Omit the images. Copy each entry word for word.

#### RECORD SET:
----
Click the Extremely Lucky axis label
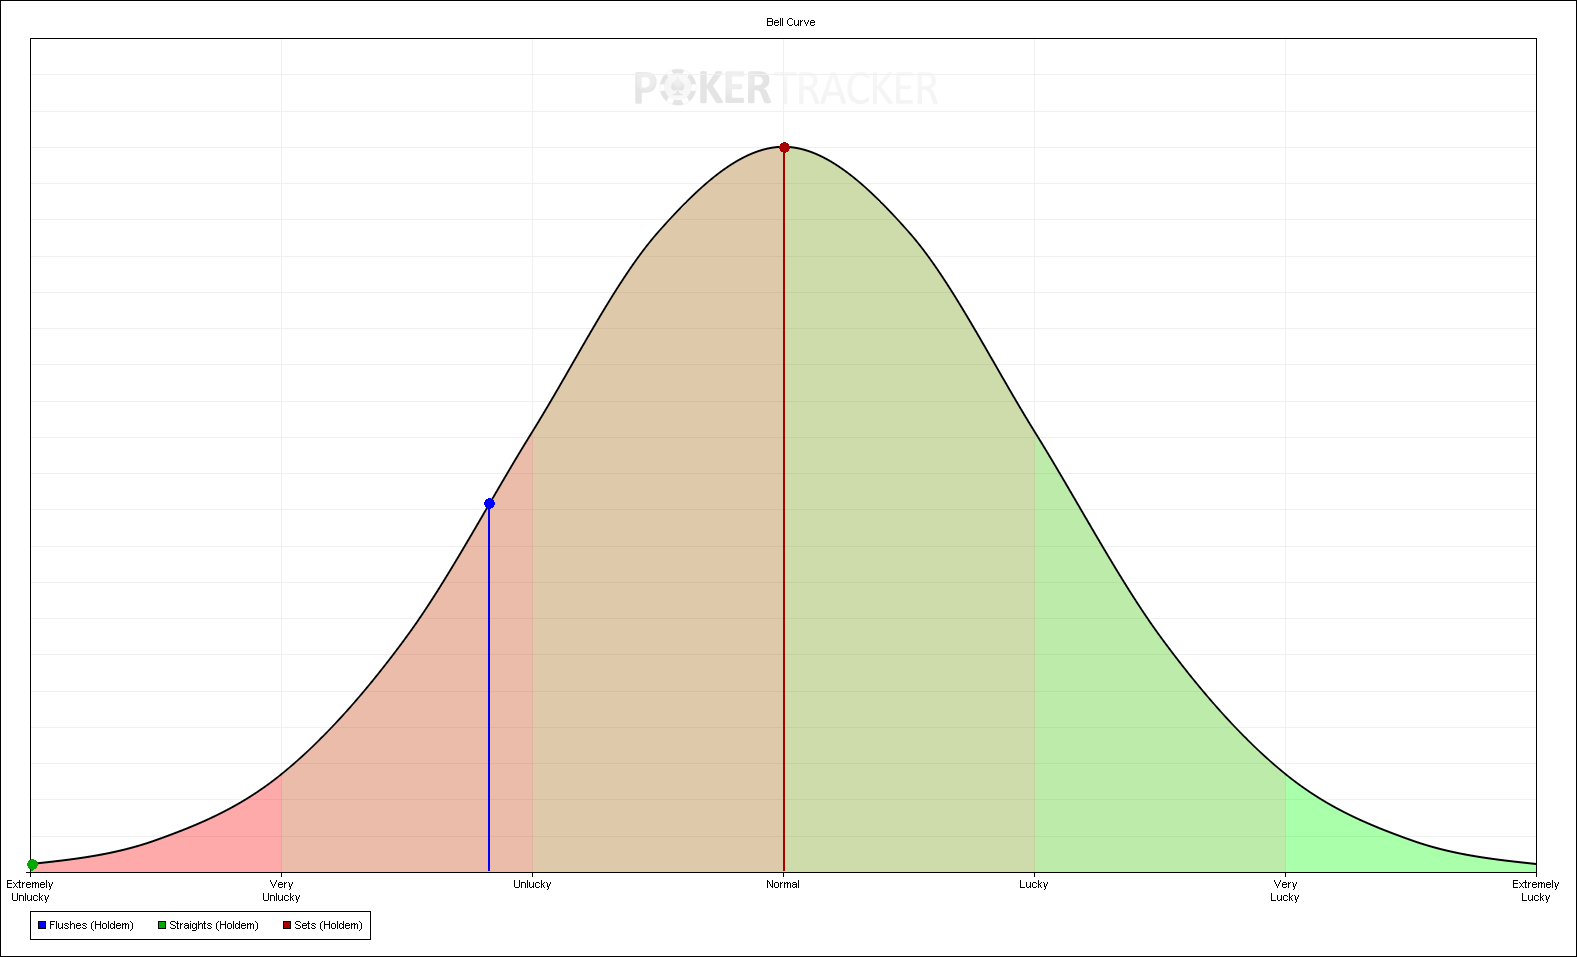The height and width of the screenshot is (957, 1577). 1536,890
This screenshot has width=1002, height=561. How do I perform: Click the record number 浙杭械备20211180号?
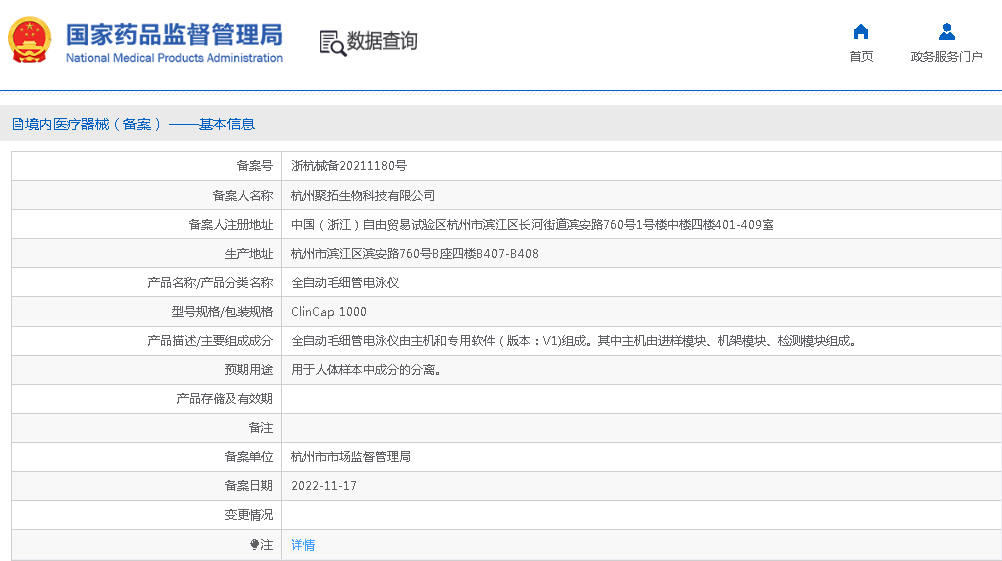coord(348,166)
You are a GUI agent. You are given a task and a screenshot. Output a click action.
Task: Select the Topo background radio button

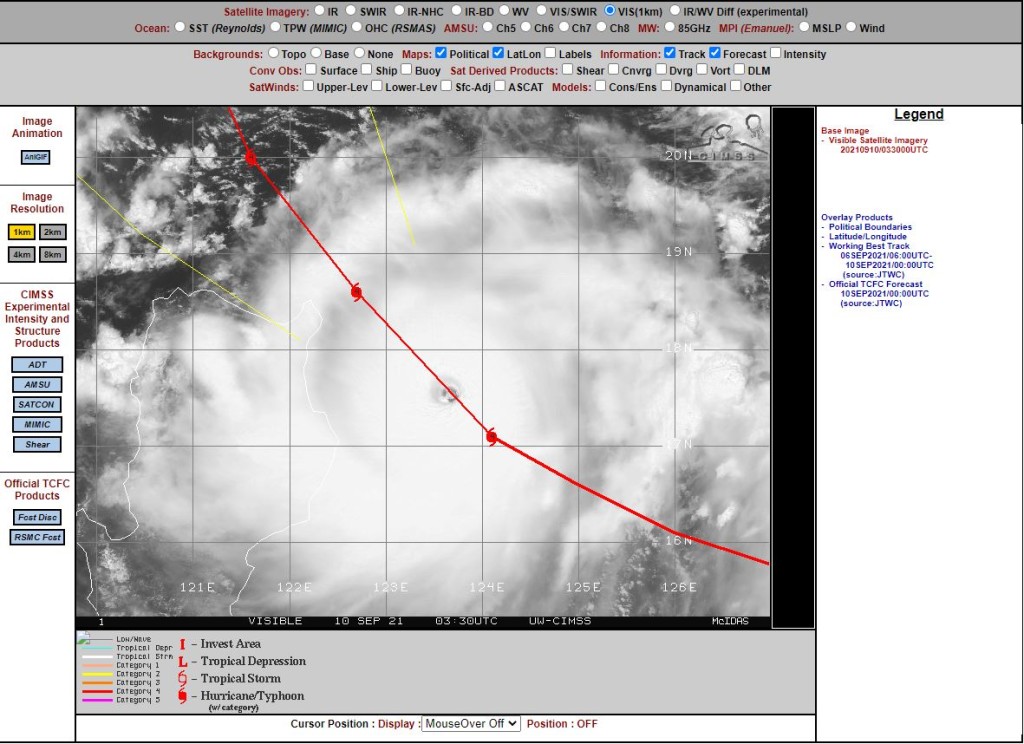tap(274, 53)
----
#### ANSWER SPACE:
Click the Extremely Lucky axis label
The height and width of the screenshot is (957, 1577). 1536,890
This screenshot has width=1002, height=561. How do I perform: Click the record number 浙杭械备20211180号?
coord(348,166)
You are a GUI agent. You are given a task and a screenshot. Output a click action.
Task: Select the Topo background radio button

tap(274, 53)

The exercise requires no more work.